I have spent 20 years on the road in various denominational conferences, congregations, and colleges. I met a lot of wonderful people, some of whom I’ve disagreed with theologically, and perhaps politically. But the saying, “traveling artists leave their theology and politics at home” is usually good advice. What is odd however is when it’s a Christian event —a conference, church or Christian college or university, where there are commonalities assumed. Again, our theology usually stayed at home. So we felt many times like we were strangers, just mercenaries, or as we like to say on occasion, theater whores, taking the money without ever being emotionally involved with the event. To be fair, this happened more often in conferences, than in churches.
In 2001 in the fall Lee Eshleman and I were guests at a conference in Seattle sponsored by The Ooze.com. It was Solarize: A Conversation. The speakers were Sally Morgenthaler, Brian McLaren, Tom Sine, Leonard Sweet, and Richard Rohr. Workshop leaders included Tony Jones, and Doug Pagitt. Almost for the first time, I felt like I was at home. The theology, the fact that they had a theology pub where someone brought a keg and handed me a beer, the social justice awareness, and the deep appreciation for Anabaptist theology throughout made us feel as if we were home. The whole weekend blew me away— truly a life changing experience. Brian, Sally, Doug, Tony and Richard have all become friends. The reason I bring this up is to illuminate the speaker lineup at the Wild Goose Festival in June. Richard and Brian and Tony and Doug will all be there.

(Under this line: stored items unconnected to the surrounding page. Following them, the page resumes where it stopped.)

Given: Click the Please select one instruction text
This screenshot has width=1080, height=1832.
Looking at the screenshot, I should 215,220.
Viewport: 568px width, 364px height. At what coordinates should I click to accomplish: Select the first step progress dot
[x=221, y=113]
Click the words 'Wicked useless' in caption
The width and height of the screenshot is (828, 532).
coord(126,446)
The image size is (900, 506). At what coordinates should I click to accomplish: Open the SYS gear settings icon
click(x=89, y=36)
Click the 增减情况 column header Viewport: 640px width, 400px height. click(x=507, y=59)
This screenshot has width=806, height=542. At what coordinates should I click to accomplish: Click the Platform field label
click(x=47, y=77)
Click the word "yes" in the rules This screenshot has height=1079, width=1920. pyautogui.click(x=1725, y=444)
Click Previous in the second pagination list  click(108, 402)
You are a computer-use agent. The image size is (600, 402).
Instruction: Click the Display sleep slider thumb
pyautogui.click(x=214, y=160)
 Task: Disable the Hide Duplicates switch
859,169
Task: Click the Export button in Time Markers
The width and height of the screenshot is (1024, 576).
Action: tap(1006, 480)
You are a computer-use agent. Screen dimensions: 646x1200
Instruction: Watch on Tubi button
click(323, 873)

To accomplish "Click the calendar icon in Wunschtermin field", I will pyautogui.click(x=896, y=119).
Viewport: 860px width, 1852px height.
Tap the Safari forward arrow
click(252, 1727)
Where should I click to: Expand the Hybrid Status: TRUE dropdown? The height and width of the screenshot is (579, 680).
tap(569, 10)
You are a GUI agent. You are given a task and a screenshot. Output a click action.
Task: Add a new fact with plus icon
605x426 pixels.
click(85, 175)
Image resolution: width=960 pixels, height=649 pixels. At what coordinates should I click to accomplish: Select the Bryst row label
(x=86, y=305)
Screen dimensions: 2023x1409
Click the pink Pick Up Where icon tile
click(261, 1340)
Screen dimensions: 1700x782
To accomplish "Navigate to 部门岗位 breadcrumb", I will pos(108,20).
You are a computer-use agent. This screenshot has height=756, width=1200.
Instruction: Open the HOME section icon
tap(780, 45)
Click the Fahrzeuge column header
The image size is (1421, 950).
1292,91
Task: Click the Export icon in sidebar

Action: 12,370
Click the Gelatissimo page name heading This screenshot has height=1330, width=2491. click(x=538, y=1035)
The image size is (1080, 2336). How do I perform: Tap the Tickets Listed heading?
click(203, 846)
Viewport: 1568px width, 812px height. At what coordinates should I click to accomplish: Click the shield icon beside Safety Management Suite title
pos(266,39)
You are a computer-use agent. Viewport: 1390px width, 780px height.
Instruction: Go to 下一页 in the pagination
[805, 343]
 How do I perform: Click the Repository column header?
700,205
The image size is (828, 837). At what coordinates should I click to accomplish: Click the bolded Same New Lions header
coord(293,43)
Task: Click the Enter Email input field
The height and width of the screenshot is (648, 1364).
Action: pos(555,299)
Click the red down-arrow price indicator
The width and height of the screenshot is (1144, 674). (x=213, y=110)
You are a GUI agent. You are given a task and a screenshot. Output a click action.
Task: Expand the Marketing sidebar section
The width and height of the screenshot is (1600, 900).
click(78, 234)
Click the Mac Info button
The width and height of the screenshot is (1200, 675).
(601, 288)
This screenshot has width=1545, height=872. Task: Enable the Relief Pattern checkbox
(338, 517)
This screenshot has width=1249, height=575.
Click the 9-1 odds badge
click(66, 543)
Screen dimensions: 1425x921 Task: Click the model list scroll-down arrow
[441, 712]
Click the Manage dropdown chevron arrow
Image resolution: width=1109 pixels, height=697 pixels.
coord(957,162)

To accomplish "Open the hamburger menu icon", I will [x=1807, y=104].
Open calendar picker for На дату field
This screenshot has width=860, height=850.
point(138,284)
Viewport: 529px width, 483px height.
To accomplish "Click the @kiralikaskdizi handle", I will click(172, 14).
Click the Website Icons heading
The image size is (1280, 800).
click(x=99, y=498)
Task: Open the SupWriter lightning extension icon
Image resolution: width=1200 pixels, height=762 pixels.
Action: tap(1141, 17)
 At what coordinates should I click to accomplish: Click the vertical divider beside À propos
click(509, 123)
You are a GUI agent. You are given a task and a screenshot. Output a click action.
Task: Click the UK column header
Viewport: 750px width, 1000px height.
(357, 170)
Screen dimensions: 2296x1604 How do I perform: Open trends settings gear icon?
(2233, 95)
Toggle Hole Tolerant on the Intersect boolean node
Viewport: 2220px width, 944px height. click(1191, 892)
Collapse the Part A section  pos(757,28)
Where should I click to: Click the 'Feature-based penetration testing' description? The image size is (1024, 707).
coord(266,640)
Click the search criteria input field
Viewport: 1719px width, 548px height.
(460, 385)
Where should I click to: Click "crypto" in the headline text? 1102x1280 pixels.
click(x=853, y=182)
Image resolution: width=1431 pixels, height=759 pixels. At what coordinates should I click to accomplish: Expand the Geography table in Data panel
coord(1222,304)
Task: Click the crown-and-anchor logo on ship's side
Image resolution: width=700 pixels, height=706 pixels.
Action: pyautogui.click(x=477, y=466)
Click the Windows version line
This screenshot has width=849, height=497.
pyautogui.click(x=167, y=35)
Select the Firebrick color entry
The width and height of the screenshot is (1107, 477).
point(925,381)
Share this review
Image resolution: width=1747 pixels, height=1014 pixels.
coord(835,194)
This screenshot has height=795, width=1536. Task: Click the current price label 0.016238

At a pastor’s conference several years later we were in the green room, waiting to perform. The green room was just a curtained off area beside the stage that was built at the huge convention hall in San Diego. A woman walked in, wearing worn jeans, with long dirty blonde hair, carrying a battered guitar case. She was the most interesting singer we had seen at that conference in several years. I didn’t know who she was, but when she walked on stage, hit the guitar strings and opened her mouth; it felt like God was being released. It was Ashley Cleveland, and she’ll be at the Wild Goose as well. Her version of Gimme Shelter makes the hair on my neck stand up: Available on her Grammy nominated live album.
In 2005 we are performing at a church in Santa Barbara California and we met the worship staff before the service to go over the order. It was somewhat informal, one of those hip evangelical pretty loose kinds of congregations. Before the service we were introduced to a couple standing off to the side. They were to sing after we performed. They said they were touring the country in a motor home powered by vegetable oil with her 13-year-old son, raising awareness for new album as well as raising money for a conflict transformation conflict transformation program at Maryland University. Cool, we said, we’re Mennonites, graduates of Eastern Mennonite University, who also has a conflict transformation program, isn’t that interesting. While I was talking to the woman Lee was studying the husband, standing off to the side blowing his nose because it was obviously he had a cold. When there was a pause in the conversation Lee asked, aren’t you David Wilcox? It was…. we actually opened for David Wilcox that day. He and his wife Nance sang a song by Peter Mayer entitled Everything is Holy Now and it was one of the greatest worship experiences I’ve ever had.
And David Wilcox will be at the Wild Goose as well.
One of my heroes years ago was like Mike Yaconelli, when he was editor of Wittenberg door, the Christian satire magazine. He and a friend started youth specialties, and when Lee and I started performing with YS, he and his wife Karla became good friends. It was Karla who invited me to be at the Wild Goose Festival. Mike passed away a number of years ago but Karla, and their son Mark will also be at the wild goose.
And Diana Butler Bass, whose book I used as a resource for a show I wrote in 2009, and Phyllis Tickle, who is probably the coolest Episcopalian you’ll ever meet, and Gillian Welch, T-Bone Burnett, Over the Rhine……many others……will all be at the Wild Goose.
PS I’ll be performing there as well: “I’d Like to Buy an Enemy”
Check out the website:
It will be an amazing weekend.
Thanks for your time, hope to see you there!
Upper Middle Aged Anabaptist Radical
If only I could attend this festival.
Just want to say that I caught the showing of “I’d Like to Buy an Enemy” in Columbus two years ago (which as I recall included a very subtle coming out on a particular issue that I’m sure in the past always “stayed at home”). I thought the show was brilliant and moving. I hope that all YARs, UMAARs, and others get a chance to see it.